[HOW TO COMPLETE THIS TASK]
Using the data below, copy each line that includes the word "settings".

Items listed in a dataset

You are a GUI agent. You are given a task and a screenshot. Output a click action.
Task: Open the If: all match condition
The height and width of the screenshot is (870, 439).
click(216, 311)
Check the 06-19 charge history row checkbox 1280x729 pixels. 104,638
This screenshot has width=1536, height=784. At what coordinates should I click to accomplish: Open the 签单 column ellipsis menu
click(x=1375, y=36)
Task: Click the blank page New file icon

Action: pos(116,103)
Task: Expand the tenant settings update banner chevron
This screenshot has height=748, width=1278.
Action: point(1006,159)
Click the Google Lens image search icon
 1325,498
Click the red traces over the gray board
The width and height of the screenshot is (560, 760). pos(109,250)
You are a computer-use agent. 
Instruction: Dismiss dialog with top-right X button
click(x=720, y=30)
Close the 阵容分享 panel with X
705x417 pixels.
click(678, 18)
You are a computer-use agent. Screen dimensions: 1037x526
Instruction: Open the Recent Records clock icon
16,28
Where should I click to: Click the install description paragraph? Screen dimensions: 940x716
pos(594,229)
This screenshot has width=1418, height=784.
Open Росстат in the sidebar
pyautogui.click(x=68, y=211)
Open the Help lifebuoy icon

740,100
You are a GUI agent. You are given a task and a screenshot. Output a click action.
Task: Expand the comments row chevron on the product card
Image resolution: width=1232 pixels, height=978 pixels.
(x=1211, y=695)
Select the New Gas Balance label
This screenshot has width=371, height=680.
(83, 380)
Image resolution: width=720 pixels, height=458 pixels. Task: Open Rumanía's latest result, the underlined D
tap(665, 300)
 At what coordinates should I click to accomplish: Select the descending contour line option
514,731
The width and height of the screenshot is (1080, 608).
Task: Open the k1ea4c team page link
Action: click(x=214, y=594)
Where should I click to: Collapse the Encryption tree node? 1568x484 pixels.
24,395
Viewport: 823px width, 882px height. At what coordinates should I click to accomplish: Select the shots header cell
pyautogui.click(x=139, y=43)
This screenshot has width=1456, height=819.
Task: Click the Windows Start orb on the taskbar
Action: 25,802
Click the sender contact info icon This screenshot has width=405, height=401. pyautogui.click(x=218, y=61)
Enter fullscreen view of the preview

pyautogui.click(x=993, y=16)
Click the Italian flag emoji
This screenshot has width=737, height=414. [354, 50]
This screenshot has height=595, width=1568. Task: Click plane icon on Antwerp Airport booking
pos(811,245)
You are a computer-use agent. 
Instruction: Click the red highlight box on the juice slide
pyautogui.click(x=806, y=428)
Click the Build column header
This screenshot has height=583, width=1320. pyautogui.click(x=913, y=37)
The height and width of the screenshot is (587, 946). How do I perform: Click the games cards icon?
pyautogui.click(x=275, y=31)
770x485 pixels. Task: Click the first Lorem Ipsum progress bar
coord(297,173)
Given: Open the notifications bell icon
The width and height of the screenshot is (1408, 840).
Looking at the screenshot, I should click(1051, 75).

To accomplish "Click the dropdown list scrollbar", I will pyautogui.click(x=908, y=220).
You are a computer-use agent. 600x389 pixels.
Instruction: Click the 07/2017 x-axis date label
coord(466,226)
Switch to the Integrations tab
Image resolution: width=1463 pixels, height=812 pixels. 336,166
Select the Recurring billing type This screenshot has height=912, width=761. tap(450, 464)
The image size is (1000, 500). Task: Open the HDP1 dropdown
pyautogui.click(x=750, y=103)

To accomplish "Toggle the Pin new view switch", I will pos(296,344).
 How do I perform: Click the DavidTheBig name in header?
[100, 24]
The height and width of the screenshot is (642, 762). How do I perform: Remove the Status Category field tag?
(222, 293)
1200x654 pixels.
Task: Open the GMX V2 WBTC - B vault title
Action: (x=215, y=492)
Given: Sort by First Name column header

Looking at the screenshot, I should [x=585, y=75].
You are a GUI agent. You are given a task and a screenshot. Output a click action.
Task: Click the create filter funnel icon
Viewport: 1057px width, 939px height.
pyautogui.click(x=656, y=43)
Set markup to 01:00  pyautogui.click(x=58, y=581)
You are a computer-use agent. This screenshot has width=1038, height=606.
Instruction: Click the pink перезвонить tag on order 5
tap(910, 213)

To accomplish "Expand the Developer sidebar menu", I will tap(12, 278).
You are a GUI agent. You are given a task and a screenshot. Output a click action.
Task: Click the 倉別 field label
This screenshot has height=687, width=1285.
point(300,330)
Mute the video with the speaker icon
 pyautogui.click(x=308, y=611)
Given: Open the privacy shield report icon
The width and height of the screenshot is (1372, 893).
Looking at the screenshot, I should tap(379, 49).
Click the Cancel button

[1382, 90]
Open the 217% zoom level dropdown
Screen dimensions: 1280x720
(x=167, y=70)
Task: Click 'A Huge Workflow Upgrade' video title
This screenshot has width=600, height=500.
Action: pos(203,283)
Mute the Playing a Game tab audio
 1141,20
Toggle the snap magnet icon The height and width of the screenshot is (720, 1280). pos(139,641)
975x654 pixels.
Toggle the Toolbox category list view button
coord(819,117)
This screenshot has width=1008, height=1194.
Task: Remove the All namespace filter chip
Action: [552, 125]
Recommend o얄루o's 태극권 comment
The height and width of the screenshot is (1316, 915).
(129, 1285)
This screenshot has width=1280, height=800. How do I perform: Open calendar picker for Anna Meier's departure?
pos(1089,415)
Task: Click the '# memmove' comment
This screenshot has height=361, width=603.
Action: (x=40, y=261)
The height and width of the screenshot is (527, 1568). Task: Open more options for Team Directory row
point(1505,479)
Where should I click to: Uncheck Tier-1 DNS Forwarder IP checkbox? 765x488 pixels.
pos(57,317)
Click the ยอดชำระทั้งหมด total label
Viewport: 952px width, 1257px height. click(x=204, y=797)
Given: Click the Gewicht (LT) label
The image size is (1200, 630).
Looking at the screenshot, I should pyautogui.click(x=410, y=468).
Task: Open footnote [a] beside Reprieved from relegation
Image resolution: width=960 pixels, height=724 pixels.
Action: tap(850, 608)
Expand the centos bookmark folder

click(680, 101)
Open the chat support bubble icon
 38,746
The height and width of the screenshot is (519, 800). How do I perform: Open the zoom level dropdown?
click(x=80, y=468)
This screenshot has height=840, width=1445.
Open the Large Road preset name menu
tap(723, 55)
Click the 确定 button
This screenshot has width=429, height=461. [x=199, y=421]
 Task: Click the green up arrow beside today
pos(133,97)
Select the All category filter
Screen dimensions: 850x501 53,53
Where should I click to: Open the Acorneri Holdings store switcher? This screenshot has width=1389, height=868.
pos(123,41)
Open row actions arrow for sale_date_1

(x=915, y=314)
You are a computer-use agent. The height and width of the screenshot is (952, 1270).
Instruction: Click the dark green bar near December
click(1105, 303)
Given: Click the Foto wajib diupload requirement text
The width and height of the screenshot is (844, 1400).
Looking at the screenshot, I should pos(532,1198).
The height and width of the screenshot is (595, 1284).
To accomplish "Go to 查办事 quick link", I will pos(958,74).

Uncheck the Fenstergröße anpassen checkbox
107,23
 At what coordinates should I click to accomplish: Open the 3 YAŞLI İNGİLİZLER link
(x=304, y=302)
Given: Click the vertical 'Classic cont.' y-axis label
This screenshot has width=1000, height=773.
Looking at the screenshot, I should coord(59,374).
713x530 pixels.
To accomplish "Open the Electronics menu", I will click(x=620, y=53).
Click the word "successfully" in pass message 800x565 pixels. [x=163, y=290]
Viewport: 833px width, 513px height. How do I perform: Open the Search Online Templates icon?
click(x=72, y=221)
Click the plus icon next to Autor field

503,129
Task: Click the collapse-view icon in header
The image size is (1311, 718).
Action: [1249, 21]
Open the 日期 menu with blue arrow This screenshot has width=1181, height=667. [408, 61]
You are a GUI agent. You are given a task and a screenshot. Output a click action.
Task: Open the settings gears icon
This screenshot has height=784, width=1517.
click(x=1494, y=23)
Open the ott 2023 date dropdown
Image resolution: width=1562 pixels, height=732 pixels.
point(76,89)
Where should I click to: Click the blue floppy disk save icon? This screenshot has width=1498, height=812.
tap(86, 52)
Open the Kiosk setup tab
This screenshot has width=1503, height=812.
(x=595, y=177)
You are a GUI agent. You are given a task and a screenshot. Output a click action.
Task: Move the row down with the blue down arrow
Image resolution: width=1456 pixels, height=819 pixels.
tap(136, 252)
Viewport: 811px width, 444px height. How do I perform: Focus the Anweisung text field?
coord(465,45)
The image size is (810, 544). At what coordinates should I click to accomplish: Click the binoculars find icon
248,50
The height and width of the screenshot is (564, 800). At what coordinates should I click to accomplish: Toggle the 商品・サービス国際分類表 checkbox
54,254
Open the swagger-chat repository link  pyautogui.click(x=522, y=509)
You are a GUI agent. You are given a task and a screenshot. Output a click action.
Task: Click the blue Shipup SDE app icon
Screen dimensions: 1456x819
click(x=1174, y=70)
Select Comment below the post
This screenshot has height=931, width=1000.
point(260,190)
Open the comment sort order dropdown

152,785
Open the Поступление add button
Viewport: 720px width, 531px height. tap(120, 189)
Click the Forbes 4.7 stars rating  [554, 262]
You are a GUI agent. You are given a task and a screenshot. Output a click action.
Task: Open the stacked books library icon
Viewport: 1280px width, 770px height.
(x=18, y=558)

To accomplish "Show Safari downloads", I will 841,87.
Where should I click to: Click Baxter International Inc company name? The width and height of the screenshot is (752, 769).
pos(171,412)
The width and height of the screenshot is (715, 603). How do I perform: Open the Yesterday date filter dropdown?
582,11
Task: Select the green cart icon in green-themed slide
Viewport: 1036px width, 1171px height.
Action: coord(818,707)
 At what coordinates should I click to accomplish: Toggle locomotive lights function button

[RESULT FOR THIS TASK]
Task: Expand the tenant settings update banner chevron
Task: Open the settings gears icon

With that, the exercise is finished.